As nurses, at whatever level you work, you need political awareness. You need to be able to recognise the difference between education and training, and sadly you are not going to find that out from the nursing times campaign!





















[...] Bernard Leong: [...]
I think you hit the nail on the head with your second point, education can happen within the organisation which can be more effective than a local or regional or national workshop or conference.
“In house” education can be sensitive to the person’s educational needs, can be more flexibly delivered (rather than just the one day of a course) and is sensitive to local delivery (so can translate in to practical change far better than an impersonal generic external workshop).
Next week I’m teaching all our social workers for an hour, and all our occupational therapists for an hour. Last week a nursing colleague attended a case conference to contibute and to learn. Student and qualified nurse teaching happens explicitly in ward rounds which helps with ongoing education but also shares working practice so there’s better understanding of rationale and shares the ethos. My nursing team leader is teaching medical student next month but also sits in the undergraduate medical teaching, learning both the content they’re delivered but also seeing just how much/little they know of our speciality.

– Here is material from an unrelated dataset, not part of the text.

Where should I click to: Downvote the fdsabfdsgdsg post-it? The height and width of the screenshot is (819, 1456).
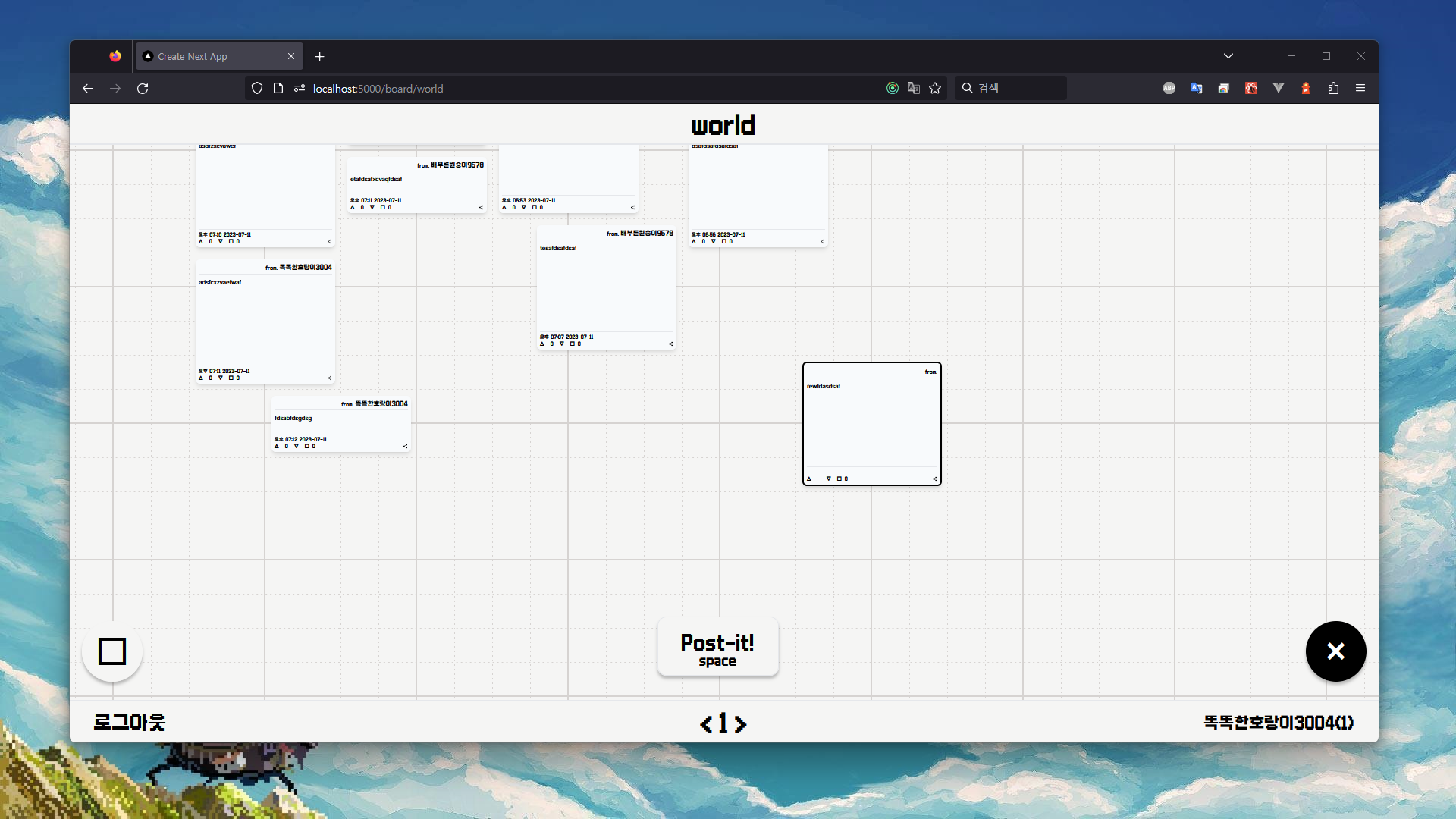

I’m convinced that this sort of teaching, embedded in the working week, week to week (critically with capacity in the service to do so, we’ve sufficient staff so there’s no stress/impact on activity through people in turn taking time out) contributes at least as much as external continuing professional development activities.
The acronym needs revamping:
Professional In Service Time Out For Training (PISTOFT)
Yes. According to research at two Canadian Universities, the mortality rate at hospitals that emply nurses with a bsn is lower than at hospitals that don’t. You could say that education is a matter of life and death.